Un gain de temps précieux dans la création des semences
Les 22 sélectionneurs et chercheurs de l’OBS bénéficient désormais d’un outil performant de création variétale et de sélection avec, par exemple, la possibilité de reconstituer, intra-muros, les conditions extérieures de croissance. "Cela constitue un gain de temps précieux pour observer les résultats et un levier d’accélération d’importance lorsqu’il faut 10 à 15 ans pour créer une nouvelle semence", note l’entreprise finistérienne.

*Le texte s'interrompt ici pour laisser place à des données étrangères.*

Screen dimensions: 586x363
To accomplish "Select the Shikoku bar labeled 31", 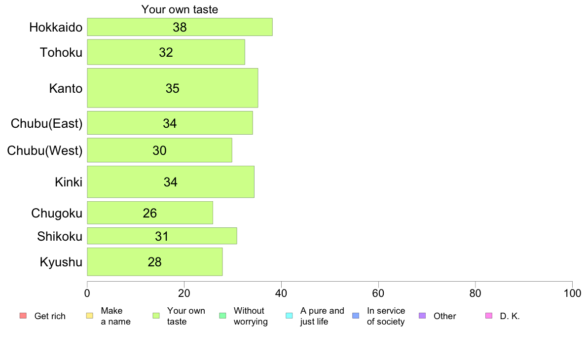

Les équipements permettent d’internaliser des process
Les nouveaux équipements permettent également d’intégrer des missions jusque-là sous-traitées, comme le marquage moléculaire en recherche appliquée ou le contrôle qualité des semences. "Une internalisation qui n’exclut pas les partenariats mais permet de gagner davantage en autonomie", pointe l’OBS.
"La création variétale et la multiplication des plants et des semences issues de cette création sont essentielles pour faire face aux évolutions des marchés et du changement climatique"
Avec ses nouvelles infrastructures l’organisation, qui regroupe 1 500 légumiers, répartis au sein des 4 coopératives du Nord Bretagne, compte notamment accueillir davantage de thésards et d’alternants issus des instituts de recherche et établissements d’enseignement supérieur (Inra, Instituts Agronomie, Université de Bretagne Occidentale…).
Vers le séquençage génomique
L’OBS se prépare aux nouvelles techniques d’amélioration des plantes parmi lesquelles les NGT (New Genomic Techniques), via le séquençage génomique, dont l’autorisation de mise en œuvre en Europe devrait aboutir en 2026. Quant à l’IA, elle est déjà utilisée sur des outils généralistes et sera développée à la hauteur des milliers de données récoltées et à analyser. "Dans mon équipe, il y aura d’ici 3 à 4 ans, de nouveaux métiers : bio informaticien, data scientist… Ils traiteront des milliers de données et sauront utiliser les algorithmes sophistiqués", précise Céline Jacq, directrice générale de l’OBS.
Élargissement de gammes
L’OBS va étoffer ses propositions en développant les créneaux de production pour une même espèce, avec des variétés "au mois le mois", tel le chou-fleur en production d’octobre à fin mai, mais aussi en élargissant sa gamme historique (chou-fleur, romanesco, échalote, artichaut, oignon Rosé de Roscoff, Coco de Paimpol). Les nouvelles surfaces permettront également de poursuivre plus efficacement la recherche sur le potimarron.
"La création variétale et la multiplication des plants et des semences issues de cette création sont essentielles pour faire face aux évolutions des marchés, du changement climatique, à la raréfaction de la main-d’œuvre. Nos recherches fournissent ces réponses et l’OBS, seul, est en mesure de les proposer avec un prix de rétrocession aux producteurs défiant toute concurrence. C’est à ce prix que nous gardons la confiance de nos adhérents", conclut Jean-Marc Roué, président de l’OBS.